Book Review: Anne Frank: The Diary of a Young Girl

                                                    




Everyone has heard of Anne Frank. Everyone knows she went into hiding with her family to avoid falling into Hitler’s hands and his Nazi regime. I knew all of this, and I knew that her life ended just before the concentration camp she was in was liberated. What I didn't know was that they were in hiding for just over two years. I didn’t know they were in hiding with another family and a local dentist, that there were eight people shut away above a warehouse.

Anne was just 13 when her family went into hiding. The diary shows their life over the next two years, up until they get discovered and taken to concentration camps. It shows everything from the arguments between the group, to Anne and Peter, the boy of the other family, getting closer to each other. It gives an insight to how it felt to be hidden away, not being able to go outside, not being able to express how you felt, not being able to make a single noise at certain times of the day in fear of being discovered and having to live to a very strict schedule.

Whilst reading this book, I kept forgetting that Anne was so young. The way she wrote, the words she used and the way she described situations made her seem so grown up. I guess being in her situation she had to grow up pretty quickly. She had no choice but to have to learn to share everything with seven other people. There were times throughout when she did show her age, like complaining that the adults didn’t understand her or didn’t take her seriously, which is how a lot of girls her age feel, even to this day. She was in that awkward in-between stage where she wasn’t a child, but she wasn’t an adult either. She was very well read and knowledgeable for her age. She loved learning new things which filled up a lot of her time.

I’m an introvert. I’ll be the first to admit that. I like staying in, watching TV, reading a good book, but I also like seeing my friends and going for walks. I cannot even begin to imagine, and hopefully I will never have to know, what it must have been like to not be able to leave the house for two years. Anne didn’t even have her own room that she could retreat to if she was getting irritated with someone, she had to share with a grown man. I couldn’t imagine not having somewhere to call my own. There were multiple times throughout her diary where she wrote about getting frustrated and annoyed with the adults who she lived with, but there was nothing she could do. That was her life, so she had to learn to live with it.
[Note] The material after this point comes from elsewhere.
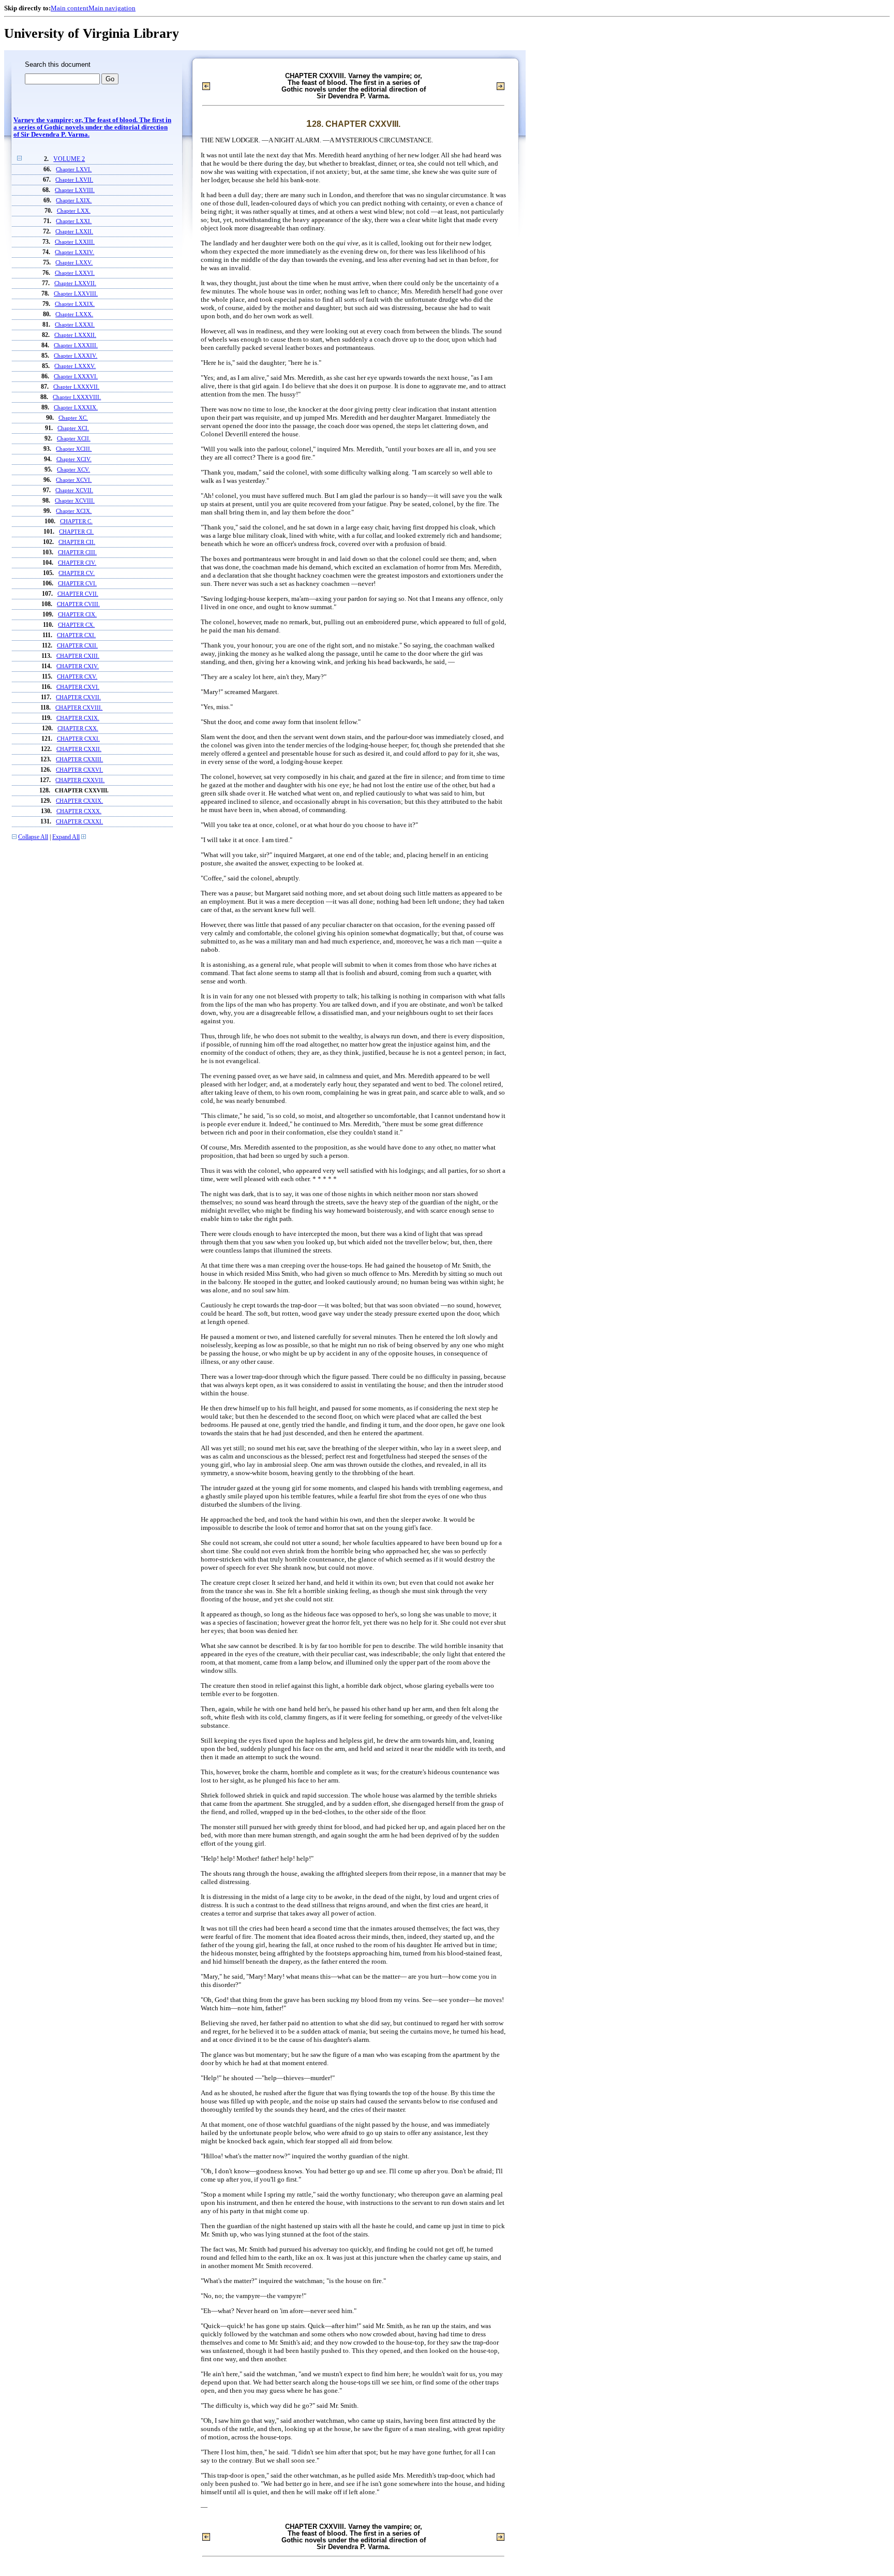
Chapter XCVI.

This book showed the mundane and repetitive life that her and her family led, having to live off potatoes, porridge and any vegetables they could get their hands on. What I was surprised to discover whilst reading this was that they never seemed to have a shortage of food, that the people on the outside who were helping them always managed to get them enough to eat and even got extras for their birthdays. One of the helpers signed up for classes and Anne sent in work under her friend’s name so that she could continue learning, so that she wouldn’t fall behind with her school work. My guess is that this was in order to retain some sense of normality in her life, so that she wouldn’t go completely stir crazy being shut away.

I was also surprised to learn that they had a radio which allowed them to keep up with what was happening in the outside world. Anne often wrote about times when she and her family would sit around in the evening listening to updates about the war, wondering when the invasion would happen.

Throughout the two years that Anne was writing her diary, she stayed relatively optimistic about life returning to normal once they were allowed out of hiding, especially after they had heard that the English had started their invasion. It gave her hope I suppose, something to look forward to and to keep her going. She was captured at the beginning of August, and in the second to last diary entry before she was captured, she wrote about how excited she was about being able to return to school in September/October, truly believing that Hitler would soon be defeated now that the invasion had happened, and more and more places were being taken back from Germany.

That enthusiasm, that determination to hold on just a little longer is what made the ending of Anne Frank’s life so moving to read about. She never gave up. She never stopped believing that she would once again be free. No matter how many times she got into arguments with the people that she lived with or felt as though she couldn’t express how she was truly feeling or what she thought about the war. She just kept going. She was so brave, I honestly do not know how I would have coped if I had been in her situation, but I guess that it’s one of those situations where you don’t know how you will cope until you must live it yourself.

Anne Franks Diary gives a rare insight into what it was like for one Jewish family during World War II. Obviously, it wasn’t the same for all Jewish families who went into hiding, but I still think that it is an important part of history that needs to be read.